All the lines below should be set down exactly, with no picture carried into the copy.

__Items from a dataset__
--------------------------------
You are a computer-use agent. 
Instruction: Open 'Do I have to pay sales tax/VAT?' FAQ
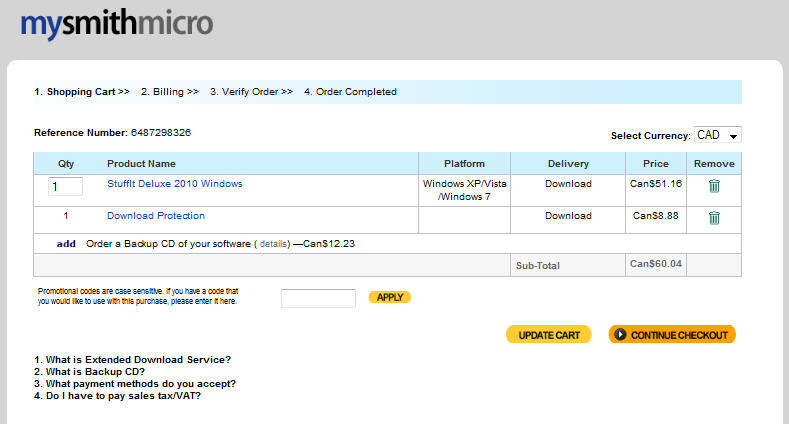[117, 396]
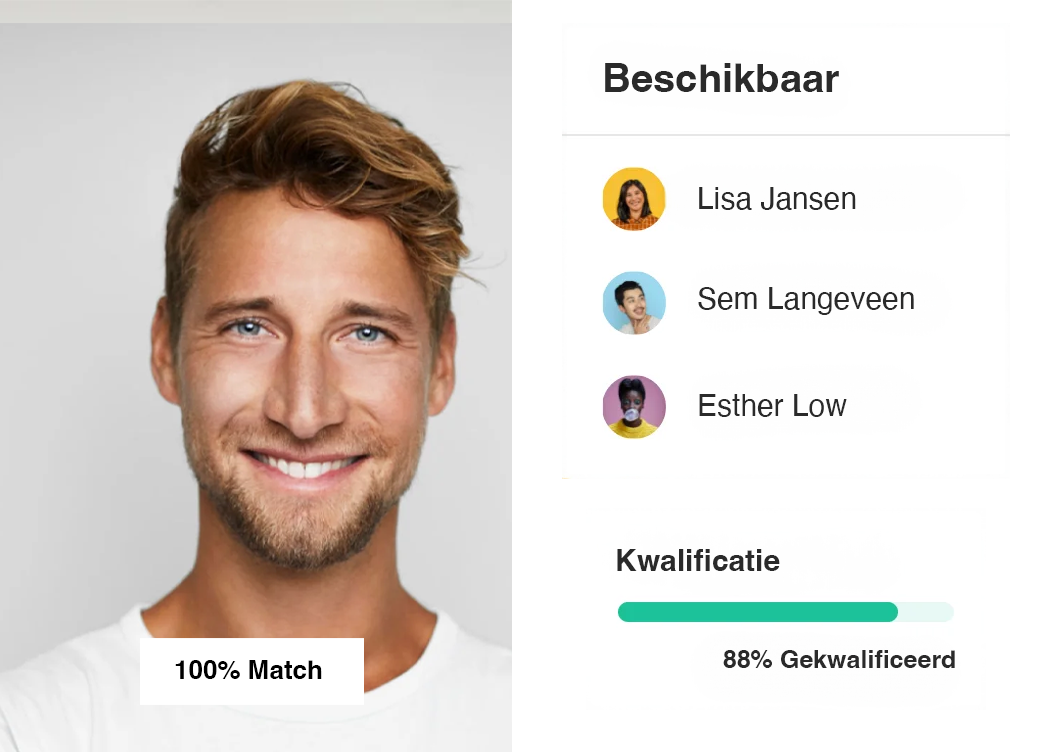Click the 88% Gekwalificeerd text
The height and width of the screenshot is (752, 1040).
[839, 660]
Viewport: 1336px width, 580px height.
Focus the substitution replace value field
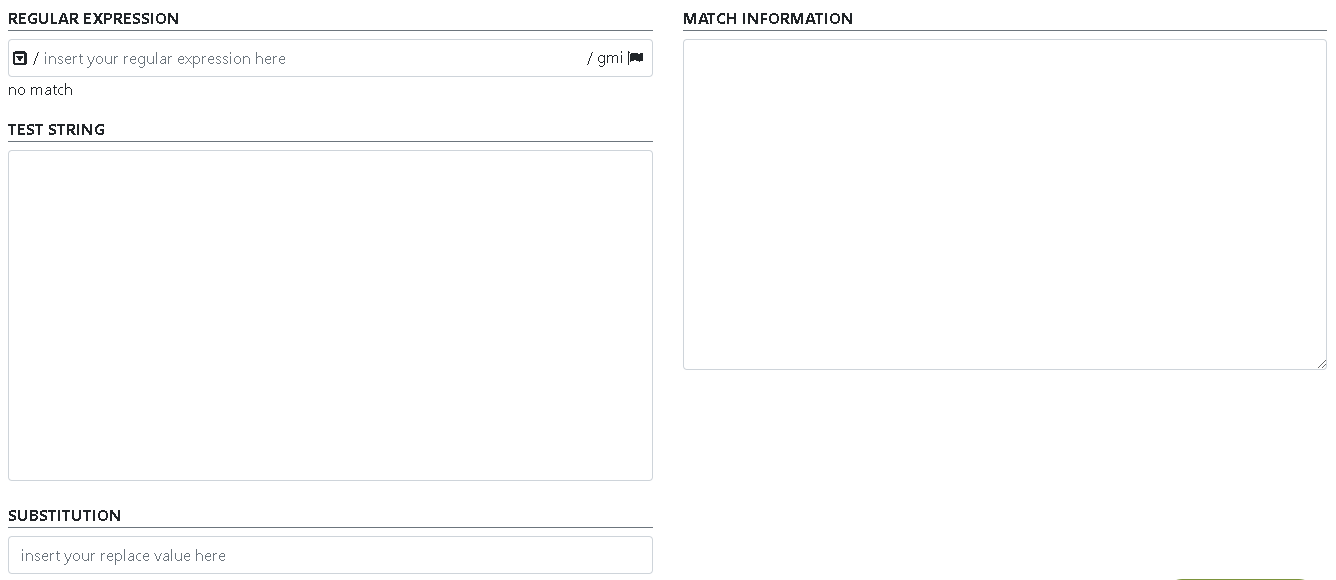click(x=330, y=555)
--------------------------------
__Task output__
You are a computer-use agent. 
Instruction: Open 'Do I have to pay sales tax/VAT?' FAQ
[117, 396]
Click the 88% Gekwalificeerd text
The height and width of the screenshot is (752, 1040).
[839, 660]
Viewport: 1336px width, 580px height.
Focus the substitution replace value field
click(x=330, y=555)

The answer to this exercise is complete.